START MATERIAL SHOWN

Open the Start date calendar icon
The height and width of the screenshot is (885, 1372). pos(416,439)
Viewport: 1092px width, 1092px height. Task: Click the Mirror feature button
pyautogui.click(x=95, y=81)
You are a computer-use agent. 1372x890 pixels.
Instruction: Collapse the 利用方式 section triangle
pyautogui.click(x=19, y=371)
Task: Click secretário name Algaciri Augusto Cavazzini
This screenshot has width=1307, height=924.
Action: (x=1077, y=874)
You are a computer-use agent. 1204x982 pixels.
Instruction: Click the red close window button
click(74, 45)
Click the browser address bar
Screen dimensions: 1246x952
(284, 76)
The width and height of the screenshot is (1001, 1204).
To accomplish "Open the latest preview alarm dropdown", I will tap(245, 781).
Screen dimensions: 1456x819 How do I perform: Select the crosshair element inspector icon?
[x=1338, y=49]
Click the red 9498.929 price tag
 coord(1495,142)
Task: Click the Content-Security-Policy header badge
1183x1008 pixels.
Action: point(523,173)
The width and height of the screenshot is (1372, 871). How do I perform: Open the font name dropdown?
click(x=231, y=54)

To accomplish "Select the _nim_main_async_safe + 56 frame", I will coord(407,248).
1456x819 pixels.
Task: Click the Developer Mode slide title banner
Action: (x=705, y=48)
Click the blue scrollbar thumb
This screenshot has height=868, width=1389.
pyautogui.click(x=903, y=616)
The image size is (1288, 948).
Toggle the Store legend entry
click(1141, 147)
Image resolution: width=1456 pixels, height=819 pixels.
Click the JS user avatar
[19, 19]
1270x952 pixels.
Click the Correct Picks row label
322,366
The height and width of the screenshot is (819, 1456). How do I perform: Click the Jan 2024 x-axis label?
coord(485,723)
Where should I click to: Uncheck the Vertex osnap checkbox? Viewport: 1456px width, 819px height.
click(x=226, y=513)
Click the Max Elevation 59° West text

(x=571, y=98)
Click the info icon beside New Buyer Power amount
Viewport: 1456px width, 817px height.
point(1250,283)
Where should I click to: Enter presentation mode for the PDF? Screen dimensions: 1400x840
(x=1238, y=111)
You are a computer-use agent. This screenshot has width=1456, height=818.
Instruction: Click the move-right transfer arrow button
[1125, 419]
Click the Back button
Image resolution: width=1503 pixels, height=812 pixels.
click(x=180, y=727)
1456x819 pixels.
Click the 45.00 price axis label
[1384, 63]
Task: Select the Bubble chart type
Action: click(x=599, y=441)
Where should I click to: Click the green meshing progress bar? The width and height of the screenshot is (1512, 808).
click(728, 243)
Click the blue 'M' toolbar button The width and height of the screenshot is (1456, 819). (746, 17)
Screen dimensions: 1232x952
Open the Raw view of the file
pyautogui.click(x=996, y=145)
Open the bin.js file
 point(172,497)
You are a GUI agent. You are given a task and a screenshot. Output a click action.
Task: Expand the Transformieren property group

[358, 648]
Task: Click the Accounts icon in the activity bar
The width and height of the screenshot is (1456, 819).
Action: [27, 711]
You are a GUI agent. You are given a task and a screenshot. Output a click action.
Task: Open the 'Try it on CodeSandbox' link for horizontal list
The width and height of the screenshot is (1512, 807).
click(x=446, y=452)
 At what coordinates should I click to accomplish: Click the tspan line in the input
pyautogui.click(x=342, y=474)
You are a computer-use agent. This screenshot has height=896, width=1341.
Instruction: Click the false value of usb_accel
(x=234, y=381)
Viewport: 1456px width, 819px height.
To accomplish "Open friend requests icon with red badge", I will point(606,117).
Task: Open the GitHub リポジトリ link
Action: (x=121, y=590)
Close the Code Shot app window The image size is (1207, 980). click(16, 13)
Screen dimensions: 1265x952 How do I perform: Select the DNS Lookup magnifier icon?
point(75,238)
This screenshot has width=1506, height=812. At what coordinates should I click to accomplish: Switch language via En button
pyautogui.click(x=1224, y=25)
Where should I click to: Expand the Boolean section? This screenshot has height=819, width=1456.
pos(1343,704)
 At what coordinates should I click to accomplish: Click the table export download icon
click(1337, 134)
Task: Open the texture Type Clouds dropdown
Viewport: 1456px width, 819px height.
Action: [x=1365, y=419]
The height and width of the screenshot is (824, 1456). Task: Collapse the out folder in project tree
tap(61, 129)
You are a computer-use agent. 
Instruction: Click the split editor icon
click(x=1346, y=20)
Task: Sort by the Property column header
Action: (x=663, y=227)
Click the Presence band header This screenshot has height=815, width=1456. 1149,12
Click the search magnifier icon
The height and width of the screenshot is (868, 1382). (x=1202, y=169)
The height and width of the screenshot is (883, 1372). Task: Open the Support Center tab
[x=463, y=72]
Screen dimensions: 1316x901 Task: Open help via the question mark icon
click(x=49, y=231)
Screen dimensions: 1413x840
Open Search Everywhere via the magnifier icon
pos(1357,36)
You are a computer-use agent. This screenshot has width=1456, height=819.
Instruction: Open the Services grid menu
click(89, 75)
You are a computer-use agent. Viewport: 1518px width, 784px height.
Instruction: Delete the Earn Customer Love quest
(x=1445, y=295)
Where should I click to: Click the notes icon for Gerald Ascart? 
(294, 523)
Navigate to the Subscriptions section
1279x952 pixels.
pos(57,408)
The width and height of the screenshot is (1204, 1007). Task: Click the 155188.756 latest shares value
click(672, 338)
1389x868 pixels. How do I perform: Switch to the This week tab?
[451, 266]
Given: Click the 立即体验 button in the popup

END MATERIAL SHOWN

• **EXERCISE AIM**: What you give back must be the stretch above, starting at the line with "You are a computer-use agent. 1204x982" and ending at the line with "The width and height of the screenshot is (1001, 1204).", copied exactly.

• **EXERCISE SOLUTION**:
You are a computer-use agent. 1204x982 pixels.
Instruction: Click the red close window button
click(74, 45)
Click the browser address bar
Screen dimensions: 1246x952
(284, 76)
The width and height of the screenshot is (1001, 1204).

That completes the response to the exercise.